> **Given problem**: Translate this sentence from the interview on mentoring below into Spanish: "Many people are afraid they’ll screw it up, so they don’t do it at all."

I’ve been inspired by Natasha Sistrunk Robinson’s thoughts on faith and mentoring for a while now–and am so honored to have had her join me for a week on mentoring at SheLoves. She graciously agreed to share some more about her journey towards mentoring with us here. I’m convinced that our journeys towards each other–intentional, brave, loving–will transform the hardest problems we face in this world.
How has mentoring transformed you—both being mentored, and mentoring others?
I was mentored by older women who had experienced bumps and cracks in their life, but had gotten up. They were healthy—I think that’s really important, because otherwise the relationships can be damaging.
These women were very clear about who they were in Christ Jesus. They were confident and had their sights set on Jesus; they weren’t trying to make me into someone else.
It was freeing and challenging to be in relationship with them. I didn’t feel pressure to be them, or to make the same life choices they’d made. But I had to think about how I would live as a Christian and as a woman.
Because of them, I grew into my womanhood. That was very transformative.
As a mentor, I find the relationships are very humbling. It is challenging, but I get great joy out of doing it.
Where does the joy come from?
Well, Rick Warren sold millions of copies of The Purpose Driven Life because we all want to know our purpose. We wonder if we’re just here to eat and sleep and poop.
Because I’ve been mentored well, I understand my identity in Christ and I don’t wonder if I’m wasting my life away. I know I’m doing what I’m supposed to do, and when I’m done with my work, Christ will take me home.
Why do you think there’s such a thirst for older women mentoring younger ones? Where does it come from?
The thirst is natural—it’s part of our creation. We all have a desire to belong. When you feel like you’re all alone in the world, that’s not God’s good design for your life. It’s a good thing to seek out community.
Unfortunately, many people don’t have healthy, faithful relationships at home. It’s not an excuse—it’s just the way things are. Even in homes with two parents, many parents are physically present, but they are launching kids who can’t cope in the world. There’s a lot of hurt, broken, and lost people.
Also, people haven’t been trained to mentor and form relationships well. Many people are afraid they’ll screw it up, so they don’t do it at all. People don’t want to intentionally fail.
So they choose to do something else.
When leading the mentoring ministry, I had as many as eleven people on our leadership team—but many more women desired mentoring than those eleven people could accommodate.
So we decided to hold a commissioning service for the sixteen or so women who had been involved in the ministry for three years. Although mentors had invested in them, only two committed to mentor others. If people haven’t discovered how to sacrifice and surrender to God, they may not want to do this challenging work.
In one of your articles encouraging women to go deeper into discipleship, you said, “This Christian journey is not all about how you or I feel.” I have to confess: I have mixed feelings about that—for a long time I ignored my feelings, which didn’t do my faith any favors. And yet we can’t let our fear or hesitation paralyze us. How do feelings play into our faith journey? When are they helpful, and when do they lead us astray?

> **Information supplied**:
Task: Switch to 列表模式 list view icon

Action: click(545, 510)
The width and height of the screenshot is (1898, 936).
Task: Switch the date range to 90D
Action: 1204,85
...
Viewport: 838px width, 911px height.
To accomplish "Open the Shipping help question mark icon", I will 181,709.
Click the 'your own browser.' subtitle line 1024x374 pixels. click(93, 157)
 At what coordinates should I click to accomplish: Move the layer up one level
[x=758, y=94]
--
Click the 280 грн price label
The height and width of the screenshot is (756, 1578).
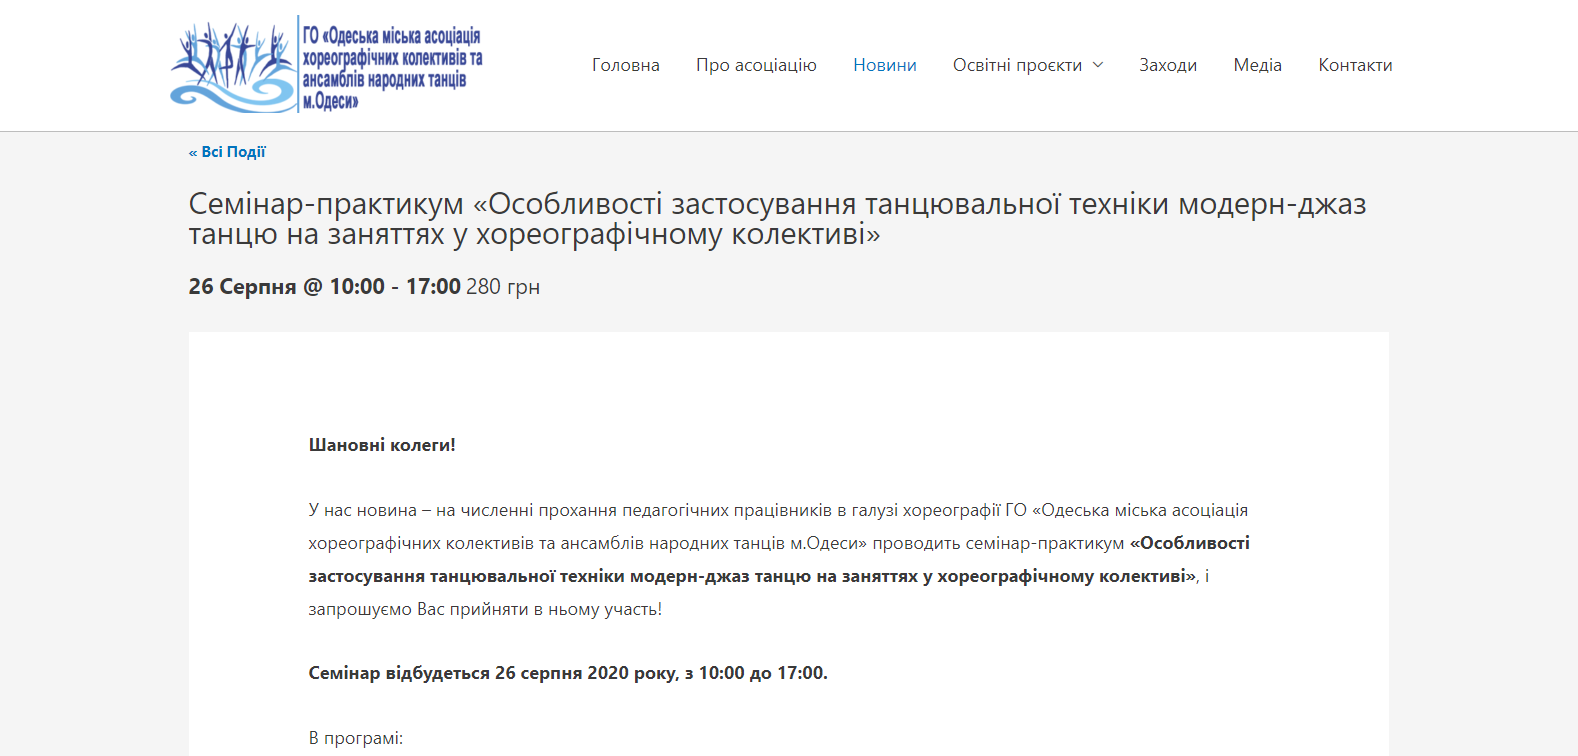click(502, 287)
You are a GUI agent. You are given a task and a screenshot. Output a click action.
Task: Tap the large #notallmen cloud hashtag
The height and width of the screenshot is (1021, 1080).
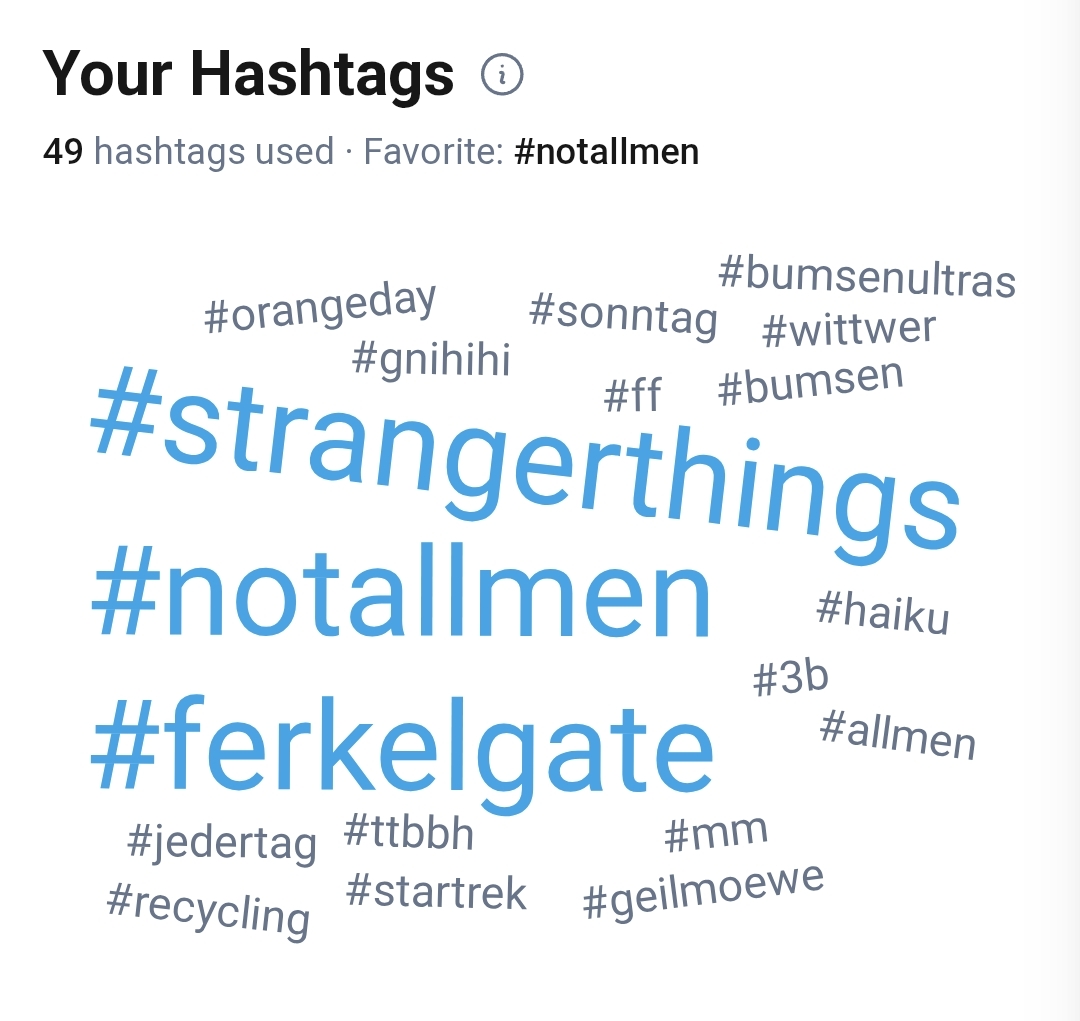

> **Reply**: Muchas personas tienen miedo de echarlo a perder, así que no lo hacen en absoluto.